§ **The input**
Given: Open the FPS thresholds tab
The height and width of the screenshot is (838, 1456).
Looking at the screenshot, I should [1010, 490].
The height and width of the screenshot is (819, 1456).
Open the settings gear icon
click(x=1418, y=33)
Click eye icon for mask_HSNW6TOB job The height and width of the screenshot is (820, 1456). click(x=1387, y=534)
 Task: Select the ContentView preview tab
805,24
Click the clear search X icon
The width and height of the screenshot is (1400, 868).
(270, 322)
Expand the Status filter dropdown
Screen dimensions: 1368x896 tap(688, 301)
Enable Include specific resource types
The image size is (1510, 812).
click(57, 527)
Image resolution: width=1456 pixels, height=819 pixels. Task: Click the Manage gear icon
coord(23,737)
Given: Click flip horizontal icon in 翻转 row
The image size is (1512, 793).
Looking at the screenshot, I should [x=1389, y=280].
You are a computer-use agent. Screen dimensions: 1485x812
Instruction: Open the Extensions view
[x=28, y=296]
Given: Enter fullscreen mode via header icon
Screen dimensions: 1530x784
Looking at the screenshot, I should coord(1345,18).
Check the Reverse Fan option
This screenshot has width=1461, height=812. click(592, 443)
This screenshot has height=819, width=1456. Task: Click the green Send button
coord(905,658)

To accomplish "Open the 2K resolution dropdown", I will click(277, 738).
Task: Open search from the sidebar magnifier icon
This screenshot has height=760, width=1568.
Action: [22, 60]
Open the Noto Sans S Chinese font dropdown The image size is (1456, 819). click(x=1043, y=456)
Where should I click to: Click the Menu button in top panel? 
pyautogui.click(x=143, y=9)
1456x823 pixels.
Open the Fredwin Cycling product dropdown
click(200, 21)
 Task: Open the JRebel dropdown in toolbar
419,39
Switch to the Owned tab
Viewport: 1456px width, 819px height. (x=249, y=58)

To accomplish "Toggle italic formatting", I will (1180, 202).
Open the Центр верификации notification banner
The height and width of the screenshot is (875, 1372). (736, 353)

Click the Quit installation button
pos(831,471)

§ **Task to carry out**
Repeat the entries above exactly, beginning at their first line and ending with the line that contains "Click the clear search X icon", with nothing added.

§ **Answer section**
Given: Open the FPS thresholds tab
The height and width of the screenshot is (838, 1456).
Looking at the screenshot, I should [1010, 490].
The height and width of the screenshot is (819, 1456).
Open the settings gear icon
click(x=1418, y=33)
Click eye icon for mask_HSNW6TOB job The height and width of the screenshot is (820, 1456). click(x=1387, y=534)
 Task: Select the ContentView preview tab
805,24
Click the clear search X icon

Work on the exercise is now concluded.